“Winning Ugly” di Gilbert in italiano…

Per molti appassionati è la Bibbia tennistica da portarsi nella borsa e sbirciare ai cambi di campo, soprattutto quando le cose si mettono male. Vincere Sporco (320 pagine, 17,50 euro), il Vangelo secondo Brad Gilbert, è diventato un bestseller negli States ma da oggi è disponibile anche in edizione italiana in tutte le librerie grazie a Priuli&Verlucca. Vanni Gibertini, che si è occupato della traduzione, è volato a New York per intervistare coach Gilbert. E capire come è nato il miglior libro di tattica e psicologia applicate al tennis (e non solo). Perché come dice Brad “non migliorerò necessariamente il tuo tennis. Ma ti aiuterò a vincere di più”.

Come ti è venuta l’idea di scrivere un libro come Vincere Sporco?

Mi sembra fosse il 1991, avevo ancora i capelli all’epoca e mi allenavo regolarmente al San Francisco Tennis Club, una struttura indoor con molti campi. Conoscevo un membro di quel club, Steve Jamison, che è poi diventato il coautore del libro, ed il suo avversario abituale, con il quale giocava 3-4 volte a settimana. Mi vedevano sempre in giro per il circolo e l’idea del libro è nata da una scommessa tra loro. L’avversario di Steve era un produttore di uno show televisivo per una tv locale e stava cercando di farsi pubblicare un libro che aveva scritto, ma senza successo. Steve quindi, quasi per provocarlo, gli disse “Scommettiamo che se scrivo io un libro con quel tipo lì, cioè io, riesco a farmelo pubblicare?”. E così un giorno venne a parlarmi e mi propose il progetto. Dopo averci riflettuto un attimo accettai e in poco più di un mese scrivemmo il libro. Steve non aveva mai fatto una cosa del genere prima, non aveva alcuna esperienza, alcun contatto editoriale, e nonostante ciò è riuscito a farlo pubblicare. Sono passati più di vent’anni ed il libro è ancora attuale.

Dati mostrati:
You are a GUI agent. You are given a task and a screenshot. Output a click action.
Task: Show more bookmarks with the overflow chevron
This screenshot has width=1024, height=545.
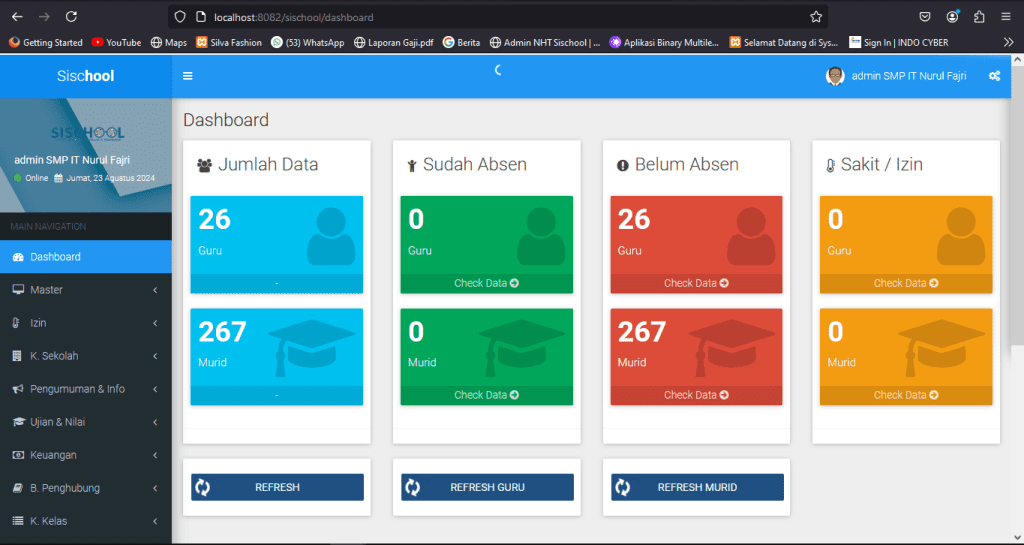point(1008,42)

Il tuo obiettivo: Prosegui l'intervista a Brad Gilbert su Vincere Sporco, ripartendo subito dopo l'ultima frase riportata. I dati non hanno alcun ruolo in questo lavoro.

Risposta scritta:
E mentre stavate scrivendo questo libro, come pensavate sarebbe stato utilizzato dai lettori? Perché a questo proposito ho un breve aneddoto da raccontarti. Io comprai il libro tanti anni fa per regalarlo a mio fratello, che è un giocatore di terza categoria. Il suo inglese all’epoca era abbastanza traballante, ma un giorno lo trovai che leggeva il libro, con il dizionario a fianco per cercare il significato delle parole che non conosceva, e stava preparando una tabella schematica da tenere nella sua sacca in modo da avere dei punti di riferimento, un elenco di possibili soluzioni alternative da utilizzare ogni volta che si trovava di fronte ad un nuovo avversario. Era nelle vostre intenzioni quello di costruire una sorta di “prontuario del gioco” per i giocatori di club?

Quando si inizia a fare qualcosa di questo tipo non si sa mai esattamente quale sarà il prodotto finale. Noi abbiamo scritto questo libro principalmente per divertirci. In tutto quello che faccio cerco sempre di documentarmi e soprattutto di osservare. Steve giocava a tennis sempre con i soliti 3-4 avversari al circolo e quando gli chiedevo quali fossero i punti di forza e le debolezze dei suoi avversari abituali, mi rendevo conto che non aveva idea di cosa stessi parlando. Tutti i giocatori di club vogliono migliorare, per cui l’idea era quella di aiutarli a capire i punti di forza e le debolezze, loro e degli avversari, e come fare in modo che gli uni vadano a scontrarsi con le altre nella maniera più vantaggiosa possibile. Ogni giocatore di club può essere aiutato a massimizzare i risultati del proprio tennis, proprio come in ogni azienda si cerca di massimizzare ciò che si ottiene dalle risorse a disposizione.

E adesso con le tecnologie moderne, i computer, i tablet, si può arrivare ad individuare in maniera quasi istantanea il tipo di tattica da adottare contro qualunque avversario in base alle sue caratteristiche.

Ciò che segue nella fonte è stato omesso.